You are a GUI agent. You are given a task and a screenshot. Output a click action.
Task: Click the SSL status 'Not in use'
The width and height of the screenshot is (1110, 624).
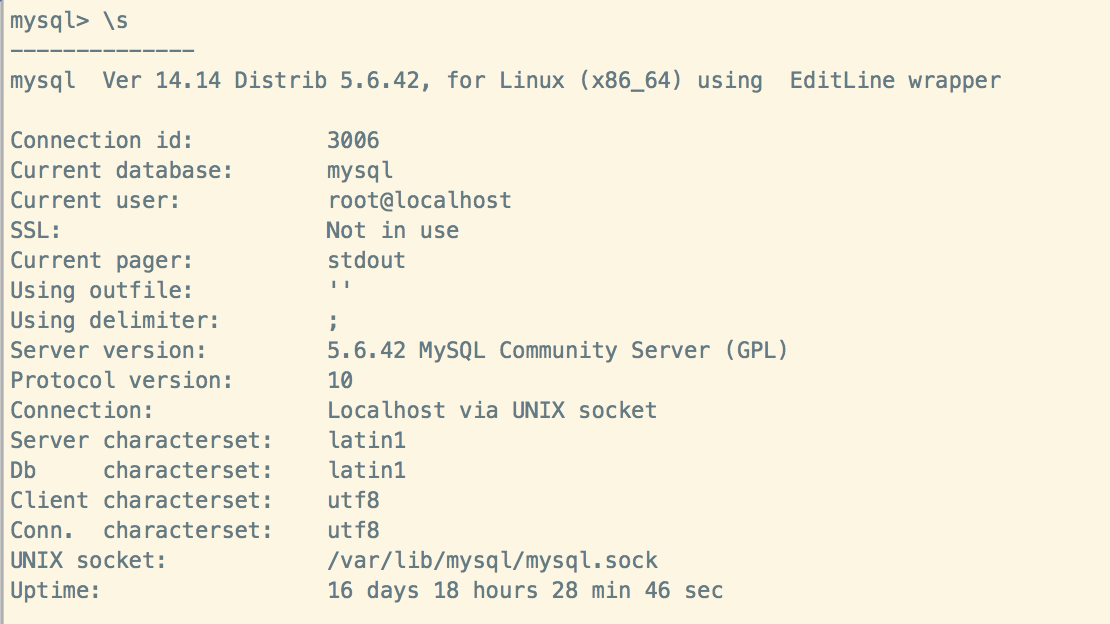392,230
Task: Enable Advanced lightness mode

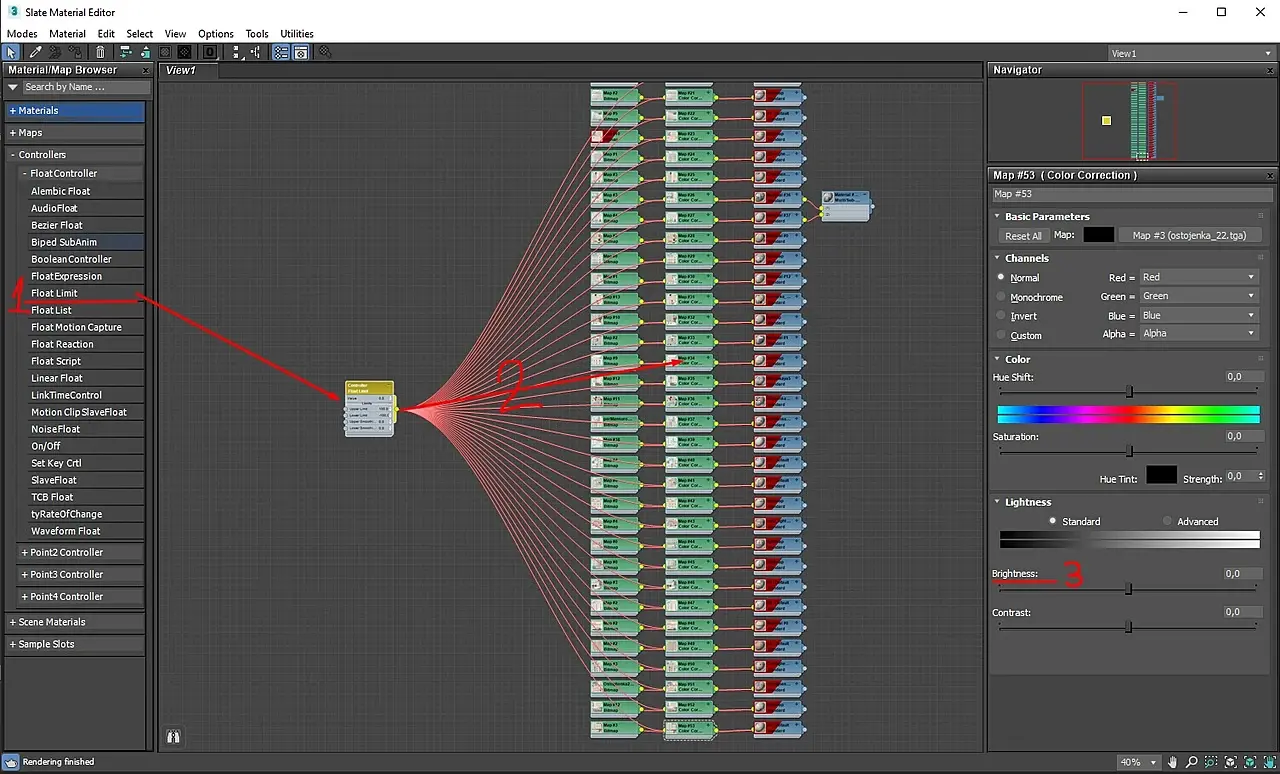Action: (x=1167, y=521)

——————

To do: Your copy must hold every record above in its exact wording and must hold no pictures.

Response to the exercise:
You are a GUI agent. You are given a task and a screenshot. Output a click action.
Task: Click the SSL status 'Not in use'
The width and height of the screenshot is (1110, 624).
392,230
Task: Enable Advanced lightness mode

Action: (x=1167, y=521)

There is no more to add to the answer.